What the task asks -> Copy the stored data below word for word, starting with its first line and stopping after the line that contains "(x=49, y=95)". Include that line.

Stored data ->

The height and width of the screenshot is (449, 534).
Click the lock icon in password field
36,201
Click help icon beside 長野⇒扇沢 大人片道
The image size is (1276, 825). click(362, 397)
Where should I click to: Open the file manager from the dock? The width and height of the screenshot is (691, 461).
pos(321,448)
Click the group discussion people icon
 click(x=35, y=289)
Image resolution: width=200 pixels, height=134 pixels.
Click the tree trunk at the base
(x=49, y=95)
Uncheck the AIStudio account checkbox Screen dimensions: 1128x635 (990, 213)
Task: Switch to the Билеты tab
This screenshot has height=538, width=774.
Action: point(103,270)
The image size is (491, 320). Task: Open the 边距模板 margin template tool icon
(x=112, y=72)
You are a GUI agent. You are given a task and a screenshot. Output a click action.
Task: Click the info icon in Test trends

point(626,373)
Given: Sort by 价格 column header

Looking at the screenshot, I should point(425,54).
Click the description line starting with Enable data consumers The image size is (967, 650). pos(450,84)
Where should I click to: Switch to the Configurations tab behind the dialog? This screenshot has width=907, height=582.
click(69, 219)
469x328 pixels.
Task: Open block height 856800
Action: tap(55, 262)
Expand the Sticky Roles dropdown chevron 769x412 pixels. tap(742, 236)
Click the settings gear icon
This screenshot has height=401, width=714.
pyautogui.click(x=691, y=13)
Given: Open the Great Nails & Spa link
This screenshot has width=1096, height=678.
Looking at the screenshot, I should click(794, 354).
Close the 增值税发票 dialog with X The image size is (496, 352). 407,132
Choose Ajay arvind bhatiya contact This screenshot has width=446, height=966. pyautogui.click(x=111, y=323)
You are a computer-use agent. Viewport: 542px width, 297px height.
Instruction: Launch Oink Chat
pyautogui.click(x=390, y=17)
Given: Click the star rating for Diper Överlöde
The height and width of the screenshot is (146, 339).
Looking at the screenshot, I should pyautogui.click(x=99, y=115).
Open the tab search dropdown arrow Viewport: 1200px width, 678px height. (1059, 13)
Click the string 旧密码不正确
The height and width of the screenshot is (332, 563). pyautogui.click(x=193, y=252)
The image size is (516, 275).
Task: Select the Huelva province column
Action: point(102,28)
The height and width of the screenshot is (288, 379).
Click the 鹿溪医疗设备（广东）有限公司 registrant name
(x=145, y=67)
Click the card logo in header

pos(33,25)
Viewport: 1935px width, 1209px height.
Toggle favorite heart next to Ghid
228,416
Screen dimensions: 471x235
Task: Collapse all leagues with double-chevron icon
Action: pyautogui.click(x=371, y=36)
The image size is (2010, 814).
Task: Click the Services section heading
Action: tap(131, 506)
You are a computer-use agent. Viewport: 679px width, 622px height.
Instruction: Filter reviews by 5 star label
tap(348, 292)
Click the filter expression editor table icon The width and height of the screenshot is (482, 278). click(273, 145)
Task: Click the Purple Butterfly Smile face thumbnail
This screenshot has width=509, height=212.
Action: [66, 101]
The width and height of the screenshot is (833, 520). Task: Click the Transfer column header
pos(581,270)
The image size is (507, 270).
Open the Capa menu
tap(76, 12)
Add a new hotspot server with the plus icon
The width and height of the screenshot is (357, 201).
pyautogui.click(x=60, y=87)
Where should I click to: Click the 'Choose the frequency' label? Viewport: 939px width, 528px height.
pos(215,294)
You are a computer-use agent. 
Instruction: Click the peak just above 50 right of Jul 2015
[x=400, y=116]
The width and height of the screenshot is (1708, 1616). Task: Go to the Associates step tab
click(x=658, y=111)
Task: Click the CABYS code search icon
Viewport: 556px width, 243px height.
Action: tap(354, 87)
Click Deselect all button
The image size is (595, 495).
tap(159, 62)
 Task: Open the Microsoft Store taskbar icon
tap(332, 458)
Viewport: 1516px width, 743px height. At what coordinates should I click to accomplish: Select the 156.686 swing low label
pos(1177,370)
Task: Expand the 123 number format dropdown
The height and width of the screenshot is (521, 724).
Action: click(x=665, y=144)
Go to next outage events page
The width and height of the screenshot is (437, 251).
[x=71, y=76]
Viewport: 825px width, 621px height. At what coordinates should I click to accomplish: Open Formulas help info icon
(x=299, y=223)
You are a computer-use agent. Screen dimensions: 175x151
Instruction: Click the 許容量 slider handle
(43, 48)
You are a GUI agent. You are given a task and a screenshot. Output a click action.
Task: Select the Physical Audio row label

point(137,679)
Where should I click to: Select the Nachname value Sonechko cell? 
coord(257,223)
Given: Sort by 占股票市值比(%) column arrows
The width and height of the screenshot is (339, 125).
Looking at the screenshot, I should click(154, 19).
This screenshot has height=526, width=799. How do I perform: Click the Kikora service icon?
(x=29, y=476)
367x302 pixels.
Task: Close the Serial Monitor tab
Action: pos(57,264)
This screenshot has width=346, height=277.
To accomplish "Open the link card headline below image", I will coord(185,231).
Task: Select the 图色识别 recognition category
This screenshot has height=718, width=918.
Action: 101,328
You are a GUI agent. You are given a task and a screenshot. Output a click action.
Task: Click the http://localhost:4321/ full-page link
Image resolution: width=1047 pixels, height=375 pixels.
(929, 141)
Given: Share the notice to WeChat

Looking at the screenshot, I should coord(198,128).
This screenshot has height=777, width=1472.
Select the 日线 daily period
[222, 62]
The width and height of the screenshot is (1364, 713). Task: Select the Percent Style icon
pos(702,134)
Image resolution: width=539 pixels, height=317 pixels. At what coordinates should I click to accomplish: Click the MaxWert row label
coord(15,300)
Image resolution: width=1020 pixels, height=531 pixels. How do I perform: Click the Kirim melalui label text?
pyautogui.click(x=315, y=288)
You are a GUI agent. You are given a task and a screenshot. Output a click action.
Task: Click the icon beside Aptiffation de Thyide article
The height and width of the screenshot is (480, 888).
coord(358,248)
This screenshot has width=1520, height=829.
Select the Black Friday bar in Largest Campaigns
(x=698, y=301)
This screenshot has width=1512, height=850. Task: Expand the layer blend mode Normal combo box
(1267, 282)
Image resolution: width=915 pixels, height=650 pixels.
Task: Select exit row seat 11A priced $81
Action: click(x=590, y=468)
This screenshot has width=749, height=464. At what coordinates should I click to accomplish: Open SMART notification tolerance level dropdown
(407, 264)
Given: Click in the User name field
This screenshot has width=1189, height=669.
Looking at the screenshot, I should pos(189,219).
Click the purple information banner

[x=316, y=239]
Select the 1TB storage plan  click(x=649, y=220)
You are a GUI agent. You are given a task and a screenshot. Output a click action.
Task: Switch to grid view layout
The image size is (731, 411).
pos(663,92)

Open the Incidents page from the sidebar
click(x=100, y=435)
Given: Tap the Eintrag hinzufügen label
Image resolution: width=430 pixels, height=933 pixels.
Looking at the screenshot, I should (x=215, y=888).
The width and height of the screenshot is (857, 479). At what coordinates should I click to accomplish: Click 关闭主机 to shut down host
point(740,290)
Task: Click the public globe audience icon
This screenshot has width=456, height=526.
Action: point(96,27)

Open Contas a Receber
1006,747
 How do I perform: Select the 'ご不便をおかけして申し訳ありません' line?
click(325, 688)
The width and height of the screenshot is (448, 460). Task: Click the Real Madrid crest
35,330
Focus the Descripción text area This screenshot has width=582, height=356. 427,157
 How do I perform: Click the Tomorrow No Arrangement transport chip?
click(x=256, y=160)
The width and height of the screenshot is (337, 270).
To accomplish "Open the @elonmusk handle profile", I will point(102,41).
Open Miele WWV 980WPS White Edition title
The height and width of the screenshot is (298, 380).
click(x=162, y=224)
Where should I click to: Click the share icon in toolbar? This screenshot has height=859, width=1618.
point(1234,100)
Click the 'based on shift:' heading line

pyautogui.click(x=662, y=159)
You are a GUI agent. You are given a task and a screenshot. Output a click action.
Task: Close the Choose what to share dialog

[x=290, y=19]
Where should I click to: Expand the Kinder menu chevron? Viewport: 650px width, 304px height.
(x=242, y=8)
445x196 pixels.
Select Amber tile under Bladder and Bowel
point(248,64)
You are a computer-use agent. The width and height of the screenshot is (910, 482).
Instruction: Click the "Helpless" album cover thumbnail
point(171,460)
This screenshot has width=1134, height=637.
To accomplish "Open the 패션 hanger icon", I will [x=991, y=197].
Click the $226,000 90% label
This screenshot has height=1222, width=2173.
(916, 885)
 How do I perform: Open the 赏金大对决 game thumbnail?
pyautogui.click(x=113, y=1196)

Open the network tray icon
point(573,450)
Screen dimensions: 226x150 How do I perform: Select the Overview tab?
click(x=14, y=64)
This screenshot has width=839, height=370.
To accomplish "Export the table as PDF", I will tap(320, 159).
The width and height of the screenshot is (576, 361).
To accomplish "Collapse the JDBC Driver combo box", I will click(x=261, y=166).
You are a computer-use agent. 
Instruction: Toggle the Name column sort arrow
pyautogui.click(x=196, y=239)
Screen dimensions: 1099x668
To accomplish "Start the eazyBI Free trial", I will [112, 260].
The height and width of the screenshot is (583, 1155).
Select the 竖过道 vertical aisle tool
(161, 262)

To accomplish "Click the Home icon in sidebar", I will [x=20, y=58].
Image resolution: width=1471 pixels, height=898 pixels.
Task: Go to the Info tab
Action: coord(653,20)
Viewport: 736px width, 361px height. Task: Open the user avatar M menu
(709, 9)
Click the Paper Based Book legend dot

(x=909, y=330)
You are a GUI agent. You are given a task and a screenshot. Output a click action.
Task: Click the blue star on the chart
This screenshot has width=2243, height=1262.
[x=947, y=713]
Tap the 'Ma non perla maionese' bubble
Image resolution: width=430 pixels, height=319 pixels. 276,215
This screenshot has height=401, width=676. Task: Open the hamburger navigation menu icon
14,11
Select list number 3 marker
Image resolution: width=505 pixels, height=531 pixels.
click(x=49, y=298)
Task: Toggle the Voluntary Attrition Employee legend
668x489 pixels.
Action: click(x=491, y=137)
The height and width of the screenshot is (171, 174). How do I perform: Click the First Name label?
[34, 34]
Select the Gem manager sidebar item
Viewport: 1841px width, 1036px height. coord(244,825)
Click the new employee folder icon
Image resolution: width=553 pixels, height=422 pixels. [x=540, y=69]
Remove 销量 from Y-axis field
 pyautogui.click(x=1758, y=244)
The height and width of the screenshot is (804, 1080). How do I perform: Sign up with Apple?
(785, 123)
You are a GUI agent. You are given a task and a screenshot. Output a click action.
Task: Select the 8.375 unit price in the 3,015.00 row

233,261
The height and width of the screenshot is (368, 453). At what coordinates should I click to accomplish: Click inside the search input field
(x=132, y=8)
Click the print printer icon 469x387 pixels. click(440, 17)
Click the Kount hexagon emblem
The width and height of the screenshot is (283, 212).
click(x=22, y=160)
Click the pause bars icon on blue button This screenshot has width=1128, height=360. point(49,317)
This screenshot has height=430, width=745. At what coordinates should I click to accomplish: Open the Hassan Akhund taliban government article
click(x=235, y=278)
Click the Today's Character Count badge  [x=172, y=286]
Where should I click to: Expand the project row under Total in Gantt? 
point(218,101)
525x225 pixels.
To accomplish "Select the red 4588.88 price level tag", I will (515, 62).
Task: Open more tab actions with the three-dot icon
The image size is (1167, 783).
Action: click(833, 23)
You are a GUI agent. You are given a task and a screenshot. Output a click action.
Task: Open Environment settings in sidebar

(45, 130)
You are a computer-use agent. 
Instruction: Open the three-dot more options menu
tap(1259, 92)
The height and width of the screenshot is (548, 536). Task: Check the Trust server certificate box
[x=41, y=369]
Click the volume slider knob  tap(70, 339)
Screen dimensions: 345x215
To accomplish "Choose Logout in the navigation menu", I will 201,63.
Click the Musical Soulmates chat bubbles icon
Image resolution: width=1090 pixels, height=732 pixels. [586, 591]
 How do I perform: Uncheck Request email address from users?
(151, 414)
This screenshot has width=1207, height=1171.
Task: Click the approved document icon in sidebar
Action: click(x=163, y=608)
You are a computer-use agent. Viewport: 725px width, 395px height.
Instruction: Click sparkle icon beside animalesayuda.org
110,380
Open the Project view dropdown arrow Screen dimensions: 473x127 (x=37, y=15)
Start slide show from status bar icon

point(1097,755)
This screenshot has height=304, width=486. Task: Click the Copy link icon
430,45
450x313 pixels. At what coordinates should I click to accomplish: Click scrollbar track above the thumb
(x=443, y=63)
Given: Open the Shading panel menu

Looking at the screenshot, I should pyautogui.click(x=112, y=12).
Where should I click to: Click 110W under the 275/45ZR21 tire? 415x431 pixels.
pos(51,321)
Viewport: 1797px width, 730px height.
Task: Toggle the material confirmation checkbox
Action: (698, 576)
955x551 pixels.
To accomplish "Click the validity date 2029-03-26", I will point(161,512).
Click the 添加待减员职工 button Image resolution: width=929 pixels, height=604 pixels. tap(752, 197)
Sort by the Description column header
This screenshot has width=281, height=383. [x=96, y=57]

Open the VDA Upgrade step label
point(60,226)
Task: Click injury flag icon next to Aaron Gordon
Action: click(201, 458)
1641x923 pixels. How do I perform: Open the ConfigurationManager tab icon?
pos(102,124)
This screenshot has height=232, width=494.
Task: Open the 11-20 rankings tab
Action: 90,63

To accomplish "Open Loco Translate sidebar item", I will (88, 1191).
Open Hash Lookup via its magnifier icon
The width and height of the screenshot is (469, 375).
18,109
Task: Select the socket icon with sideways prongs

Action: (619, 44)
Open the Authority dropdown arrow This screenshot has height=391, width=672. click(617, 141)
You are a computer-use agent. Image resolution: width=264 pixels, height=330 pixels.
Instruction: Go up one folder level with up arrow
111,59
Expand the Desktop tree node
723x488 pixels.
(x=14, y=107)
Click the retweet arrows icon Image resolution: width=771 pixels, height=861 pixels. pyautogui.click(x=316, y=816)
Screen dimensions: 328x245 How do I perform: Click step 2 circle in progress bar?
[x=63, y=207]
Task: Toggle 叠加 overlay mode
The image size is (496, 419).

Solution ->
The height and width of the screenshot is (449, 534).
Click the lock icon in password field
36,201
Click help icon beside 長野⇒扇沢 大人片道
The image size is (1276, 825). click(362, 397)
Where should I click to: Open the file manager from the dock? The width and height of the screenshot is (691, 461).
pos(321,448)
Click the group discussion people icon
 click(x=35, y=289)
Image resolution: width=200 pixels, height=134 pixels.
Click the tree trunk at the base
(x=49, y=95)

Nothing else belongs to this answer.